▶ Text extract:
Oops, I thought I was replying to the list, and only spotted
afterwards that I'd replied to personal mail.
This might be of wider interest...
---
> I don't have an answer to your question but I would like to know how
> you do selective callouts.
Almost entirely on the basis of a locally maintained .db of domains
where the procedure has been found efficacious, i.e with a line such
as
sender_domains = partial-dbm;CONFIG_DIR/callout_domains.db
in the relevant ACL.
What it comes down to is that if spam is seen getting through with
what appear to be faked envelope-senders (and I can't see any better
way of keeping it out), then I try a manual callout to the address in
question to see if callout would be effective. If the domain fails to
repudiate the address in question, or if it fails to repudiate a
random address, or if it takes 90 seconds before it responds at all,
or if it responds with 4xx unknown user (believe it or not, I've met a
number of MTAs which do that!) or similar, then it's not going to be
any use. Otherwise I could add the domain into the list (and re-make
the .db, of course).
Occasionally it's necessary to take domains out again because their
callout behaviour changed, e.g they start taking too long to respond,
or they won't respond at all after being asked a few times, suggestive
of some kind of rate-limit mechanism.
Our list isn't really of any public value: it's just assembled by
happenstance from the point of view of our own mail server (which
means I'm not offering to make its contents public in any way, sorry).
There are a few wildcard entries in there, usually of the form of
*.domain.example, occasionally *.sub.domain.example, but most of the
entries are individual FQDN entries.
[And I do have another ACL stanza which tries a callout on any
envelope-sender domain, when certain other conditions give rise to
suspicion: but these have proved troublesome, and I don't think we'll
be keeping them permanently.]
> Callouts can be useful for stopping spam with bogus from addresses
> but I would rather not waste time doing them when it's unnecessary.
As Chris Edwards already said (and I understand there are vociferous
discussions about it on SPAM-L), some domains on the receiving end of
this kind of faking are none too happy at having to handle the
overhead of continually repudiating fake addresses. So this needs to
be done with some care and selectivity, if it's done at all. In a
sense you may be trading a relatively expensive task i.e spam-rating
on your own system, for a relatively low-cost task i.e callout but
involving resources on a third-party's system. For massively faked
domains (hello, Suresh) the cumulative effect of too many victims
trying to validate addresses at the servers of an innocent third party
might become too much.
Definitely, all other feasible measures (dnsRBL blacklisting, local
blacklisting, bogus-HELO controls etc.), should be done first, and
callout left as late as possible.

Dataset excerpt:
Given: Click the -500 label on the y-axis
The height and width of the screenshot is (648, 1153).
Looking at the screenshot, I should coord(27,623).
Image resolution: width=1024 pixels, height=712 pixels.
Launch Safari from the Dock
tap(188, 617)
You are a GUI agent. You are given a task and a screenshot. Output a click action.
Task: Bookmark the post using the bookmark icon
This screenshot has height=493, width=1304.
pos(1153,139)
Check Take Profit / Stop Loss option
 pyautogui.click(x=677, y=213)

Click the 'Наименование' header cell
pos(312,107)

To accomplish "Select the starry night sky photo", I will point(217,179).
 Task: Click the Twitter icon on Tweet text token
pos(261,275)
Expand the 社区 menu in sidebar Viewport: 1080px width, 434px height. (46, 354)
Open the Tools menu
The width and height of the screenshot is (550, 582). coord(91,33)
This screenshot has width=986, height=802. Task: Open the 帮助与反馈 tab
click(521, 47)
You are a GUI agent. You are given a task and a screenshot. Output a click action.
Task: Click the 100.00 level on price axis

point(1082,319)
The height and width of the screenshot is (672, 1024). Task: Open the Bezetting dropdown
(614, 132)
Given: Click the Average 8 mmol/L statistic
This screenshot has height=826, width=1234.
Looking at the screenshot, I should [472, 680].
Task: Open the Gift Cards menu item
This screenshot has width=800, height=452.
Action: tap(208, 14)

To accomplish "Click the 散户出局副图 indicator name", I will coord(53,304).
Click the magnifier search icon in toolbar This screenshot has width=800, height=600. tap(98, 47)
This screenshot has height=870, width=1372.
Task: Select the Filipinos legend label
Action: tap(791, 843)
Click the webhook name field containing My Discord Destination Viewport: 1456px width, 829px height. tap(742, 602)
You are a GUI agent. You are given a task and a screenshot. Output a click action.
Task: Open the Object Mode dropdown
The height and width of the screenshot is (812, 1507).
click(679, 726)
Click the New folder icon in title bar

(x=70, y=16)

▶ Written exercise A:
From the mailing-list post on selective callouts, extract the passage between "Occasionally it's necessary" and "any way, sorry).", inclusive.
▶ Written exercise B:
According to the mailing-list post on selective callouts, what form do most of the entries in the domain list take?
▶ Written exercise C:
Carry on the mailing-list post on selective callouts from the point where it stops.

▶ Written response A:
Occasionally it's necessary to take domains out again because their
callout behaviour changed, e.g they start taking too long to respond,
or they won't respond at all after being asked a few times, suggestive
of some kind of rate-limit mechanism.
Our list isn't really of any public value: it's just assembled by
happenstance from the point of view of our own mail server (which
means I'm not offering to make its contents public in any way, sorry).

▶ Written response B:
Most of them are individual FQDN entries.

▶ Written response C:
[Well, looking at the problem from the other side, we repudiate large
numbers of null-envelope-sender transactions targetted at faked
addresses in our *own* domains; we don't of course know whether we're
doing this in response to callouts, or in response to attempts to
deliver non-delivery reports to us. At least we're playing our own
part in this game, is all that I'm getting at.]
The same mechanism can also be used, if you want, to punish sites
which respond 5xx to MAIL FROM:<> - if we add their domain to the
callouts list, then for so long as they do that, we'll refuse to
accept any mail with that envelope sender domain (exim treats the
callout as having permanently failed, just as if the callout MTA had
repudiated the tested sender address).
I will admit there's a number of pitfalls. If the callout MTA doesn't
respond for some reason, then we defer the transaction; spammers may
give up at that point, which is nice; but others will retry at the
usual intervals. If the reason the callout MTA didn't respond was that
it's busy, then the various retries aren't going to help! So you get
bipolar situations where a given domain sometimes responds
successfully to the callout at the first attempt, sometimes provokes a
long train of retries for half a day or more before answering. We had
(for example) to take hotmail and yahoo out of the normal callout
list, way back, because of this kind of effect. (N.B both of those
have behaved differently at different times.)
One way of cutting down on callout attempts is - if you know what the
genuine outbound MTAs are for a given domain, then you only try a
callout when the envelope-sender is presented from a *different* MTA.
However, some outbound MTAs don't seem to care whether their users are
presenting a valid sender address or not, so that can cut both ways.
Sorry, I've rambled on a bit there. Callouts are contentious and can
be troublesome. There are folks who think they're at least
discourteous, if not downright abusive. In the long term it's kind of
obvious that if the use of callout became widespread, spammers would
simply move over to faking real addresses, or faking addresses on
domains where callout doesn't work. But callouts still seem to be
keeping out a reasonable amount of spam for us, and we're playing our
own part as best we can to repudiate faked addresses in our own
domains. Hope that helps.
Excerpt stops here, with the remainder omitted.